**DOCUMENT SECTION**:
[BEGIN]

This argument is as old as time, and as far as I know there has never been any real proof in either direction. Both sides have theoretical merit, but all the "proof" I've seen is anecdotal.

Dan


----------



## lessd (Jan 23, 2005)

Dan203 said:


> This argument is as old as time, and as far as I know there has never been any real proof in either direction. Both sides have theoretical merit, but all the "proof" I've seen is anecdotal.
> 
> Dan


I agree !!
We all have our own beliefs and its very hard to change ones beliefs, look how hard it was to convince people that the world was round back in the 14th & 15th century, or where was Barack Obama birth place again ?? LOL


----------



## retired_guy (Aug 27, 2004)

I've had nine TiVos over the last ten years or so and have had disk failures only in two cases which both were while powering off and on. I had a third case of file corruption when power failed but was able to recover the disk in that case. I know that anecdotal evidence won't necessarily be meaningful for others but it was sufficient for me to justify getting UPS systems and minimizing powering off/on. Have not had a disk failure since.


----------



## rhettf (Apr 5, 2012)

has your wife ever tried earplugs? 

you could also put the TiVo in your main room and then get a TiVo Mini when it becomes available, its doesn't have a Hard Drive or Fan.


----------



## P42 (Jan 7, 2003)

Doesn't the Mini require a 4 tuner Premier? The OP has a Series3.
But yes, that would be a solution, but quite the $ jump.


----------



## dsnotgood (Aug 26, 2010)

Maybe stick it in a closet and use the slide remote?


----------



## rhettf (Apr 5, 2012)

P42 said:


> Doesn't the Mini require a 4 tuner Premier? The OP has a Series3.
> But yes, that would be a solution, but quite the $ jump.


You're correct. I missed that the OP has a Series3.


----------



## lrhorer (Aug 31, 2003)

[END]

**EXERCISE INSTRUCTIONS**:
**1.** List each distinct username that heads a post in the TiVo forum thread, counting a repeated one only once.
**2.** Return the passage of the TiVo forum thread between "## P42 (Jan" and "(Aug 26, 2010)", inclusive.

**DATA EXCERPTS**:
[BEGIN]

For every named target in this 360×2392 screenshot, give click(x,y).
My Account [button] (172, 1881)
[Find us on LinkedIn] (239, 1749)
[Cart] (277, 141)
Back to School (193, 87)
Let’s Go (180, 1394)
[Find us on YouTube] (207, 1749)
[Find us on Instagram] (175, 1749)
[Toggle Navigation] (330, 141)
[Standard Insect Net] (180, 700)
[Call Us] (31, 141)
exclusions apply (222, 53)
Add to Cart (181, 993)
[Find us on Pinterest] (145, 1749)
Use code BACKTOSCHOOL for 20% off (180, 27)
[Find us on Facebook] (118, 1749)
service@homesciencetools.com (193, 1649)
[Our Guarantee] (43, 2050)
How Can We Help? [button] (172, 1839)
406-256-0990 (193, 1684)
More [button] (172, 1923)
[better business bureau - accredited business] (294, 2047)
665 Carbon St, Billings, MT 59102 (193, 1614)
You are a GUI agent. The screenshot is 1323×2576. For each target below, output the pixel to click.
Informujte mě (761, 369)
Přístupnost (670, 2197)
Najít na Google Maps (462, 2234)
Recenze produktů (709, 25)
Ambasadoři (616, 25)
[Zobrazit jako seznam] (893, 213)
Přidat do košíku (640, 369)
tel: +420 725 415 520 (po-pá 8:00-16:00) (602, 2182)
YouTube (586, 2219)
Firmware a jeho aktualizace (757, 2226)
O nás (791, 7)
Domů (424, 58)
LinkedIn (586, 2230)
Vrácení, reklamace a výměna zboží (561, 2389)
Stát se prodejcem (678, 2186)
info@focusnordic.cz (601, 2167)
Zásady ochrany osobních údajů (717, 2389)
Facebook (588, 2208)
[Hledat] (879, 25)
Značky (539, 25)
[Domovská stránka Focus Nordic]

[END]

**SOLUTION LIST**:
**1.**
lessd
retired_guy
rhettf
P42
dsnotgood
lrhorer

**2.**
## P42 (Jan 7, 2003)

Doesn't the Mini require a 4 tuner Premier? The OP has a Series3.
But yes, that would be a solution, but quite the $ jump.


----------



## dsnotgood (Aug 26, 2010)